Décroissance - Le faux débat… nécessaire

La transition écologique installe un nouveau clivage au sein de la gauche entre les partisans de la décroissance et ceux d’une croissance verte, auxquels s’ajoutent maintenant les « accroissants ». Faisons le point sur la notion de croissance afin de ne pas rajouter aux divisions inutiles pour mieux répondre aux enjeux écologiques et sociaux.

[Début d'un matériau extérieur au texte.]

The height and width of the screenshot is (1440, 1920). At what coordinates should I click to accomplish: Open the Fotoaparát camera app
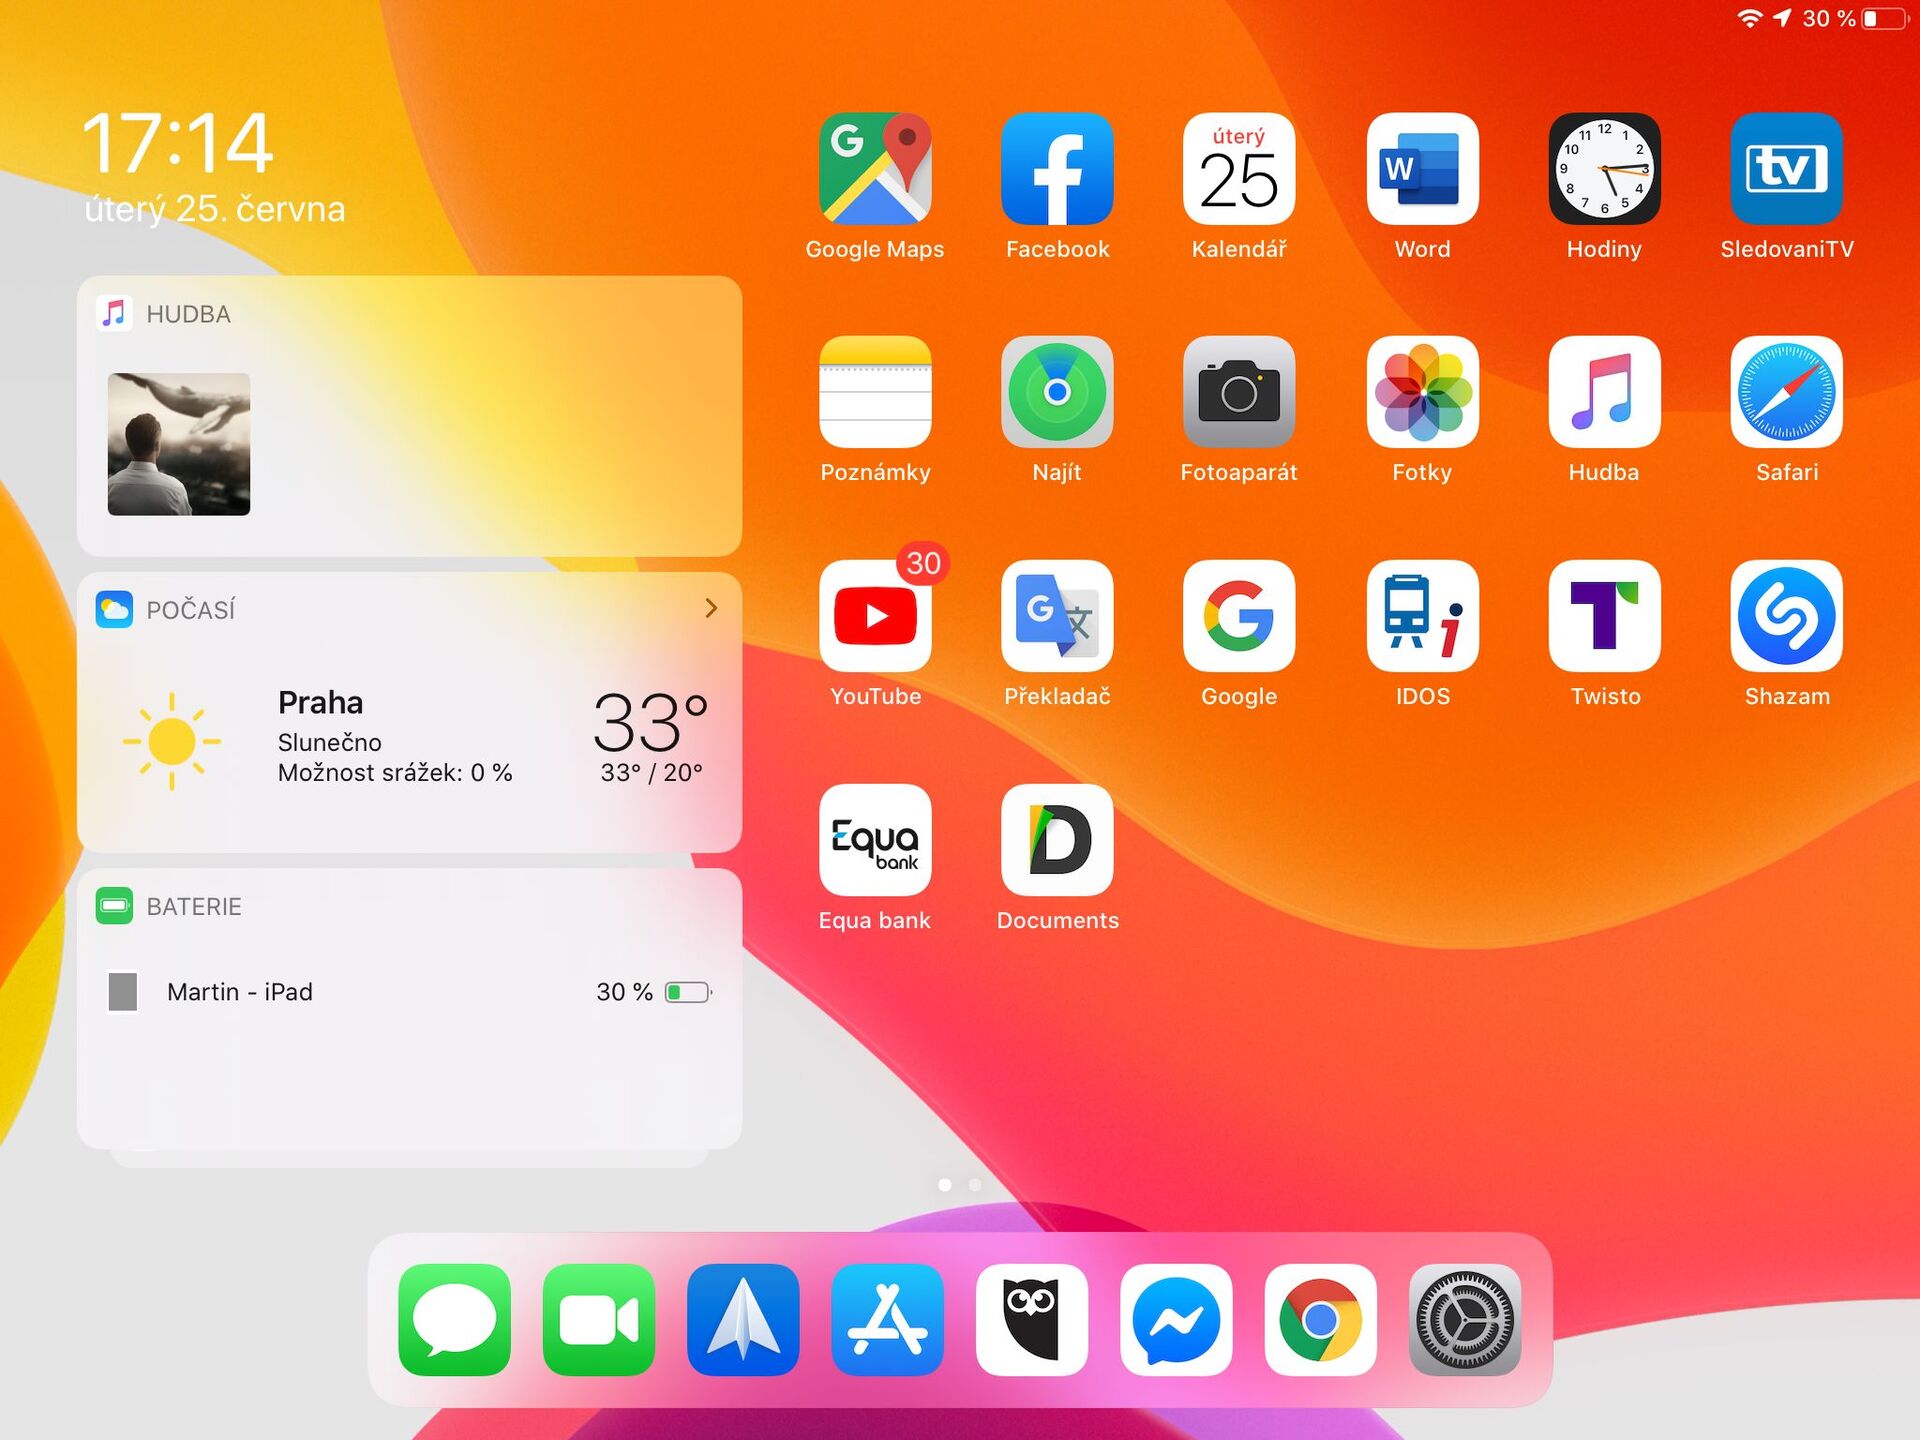pos(1239,392)
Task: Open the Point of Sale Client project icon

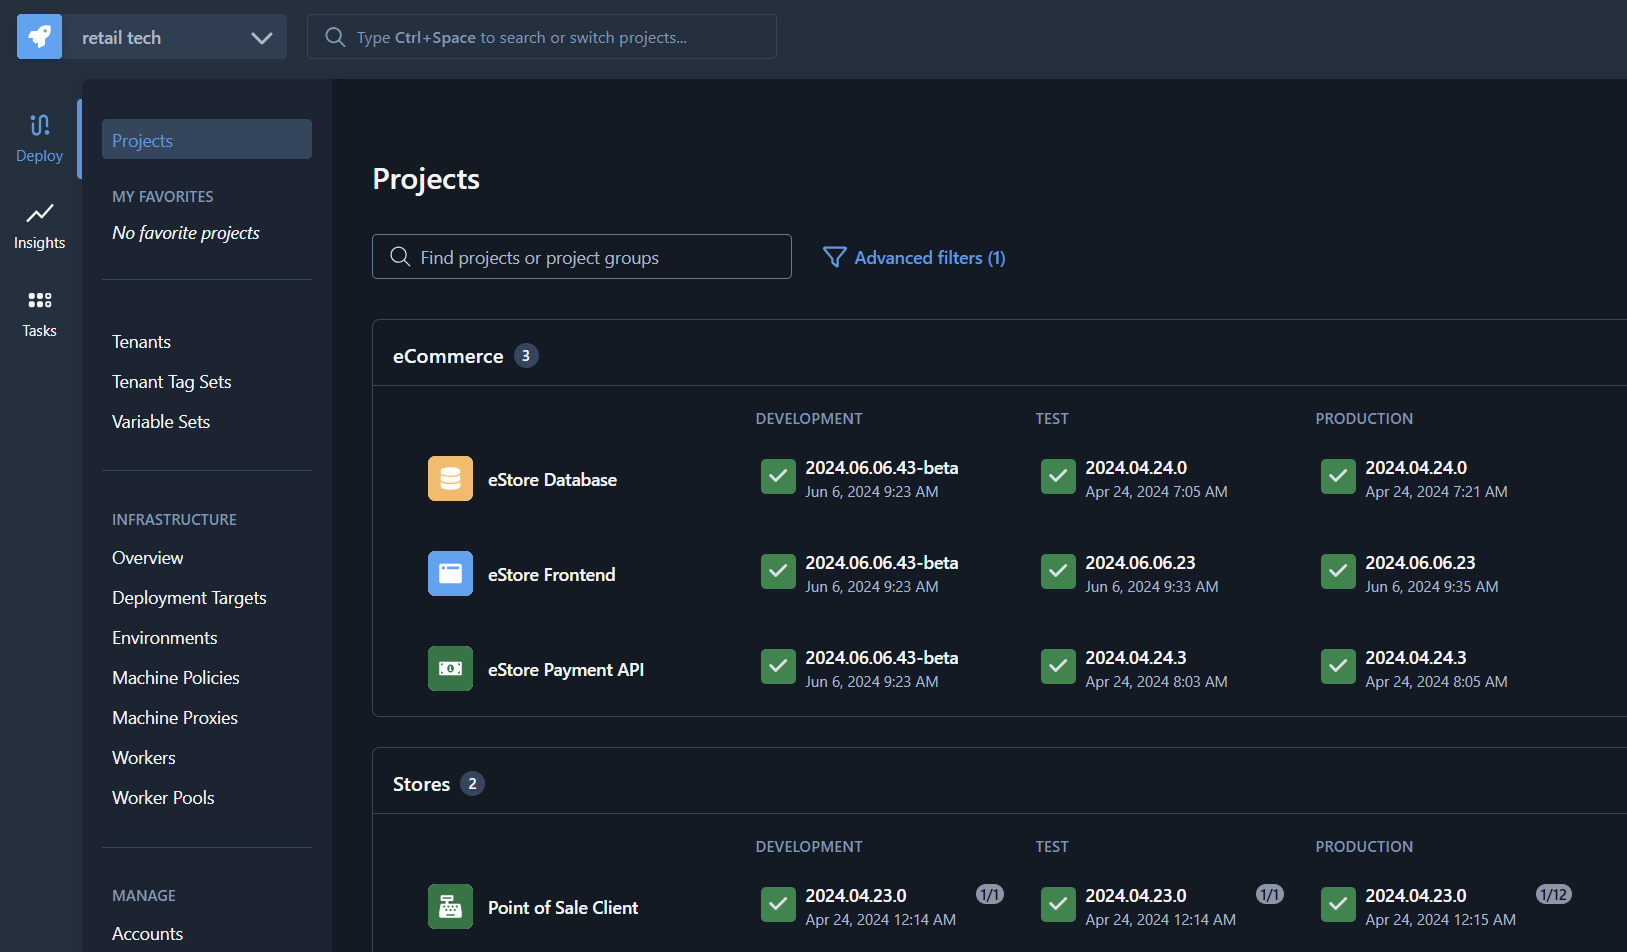Action: pyautogui.click(x=450, y=906)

L’enjeu est considérable, il s’agit de porter au pouvoir le modèle de développement qui permettra de ne pas prélever plus que la nature ne peut restituer. Autrement dit, de viabiliser la pérennité de l’espèce humaine sur terre. Dès lors, il est compréhensible que notre empreinte écologique et ses conséquences, nous amènent à questionner le choix de la décroissance.

croissance aveugle

La décroissance est le double inversé de la croissance. Cette dernière fait référence à la croissance du PIB, autrement dit, à un indicateur de progrès qui comptabilise la valeur ajoutée par le travail, chaque année sur le territoire national. Par exemple, si je sollicite les services d’une entreprise pour creuser un trou dans mon jardin, puis lui demande de le reboucher, je participe de la croissance. Si j’ai un accident de voiture, j’ajoute aussi à la croissance puisque cela va engager des frais de réparation ou un changement de véhicule. De la même manière, embaucher dans les écoles, les hôpitaux, les tribunaux… participe de la croissance. Ainsi, nous constatons que le PIB est aveugle au contenu de la croissance. Ce qui fait dire à Colin Clark1 qu’« une très large part de ce que nous prenons pour de la croissance économique n’est peut-être qu’une illusion, fondée sur notre incapacité à prendre en compte la réduction du capital naturel ».


Subtilité comptable

Depuis 1976, les comptables nationaux ajoutent au PIB marchand la valeur économique qu’ils estiment avoir été créée par les activités non-marchandes de la Fonction publique, en utilisant la méthode dite « du coût des facteurs », c’est-à-dire en estimant que cette valeur est égale à la somme des salaires et des consommations de capital fixe du secteur non marchand. En effet, au travers de l’impôt et de la cotisation, nous organisons une production de valeur non capitaliste, en dehors des lois du marché. Mais, encore une fois, le PIB ne nous dit rien de la qualité de ces prestations, ni même si elles s’avèrent moins onéreuses pour la population, moins polluantes, etc. On ne peut qu’établir des comparaisons avec des pays dont les prestations similaires sont confiées au secteur privé. Par exemple, les dépenses de santé par habitant sont deux fois plus élevées aux États-Unis qu’en France.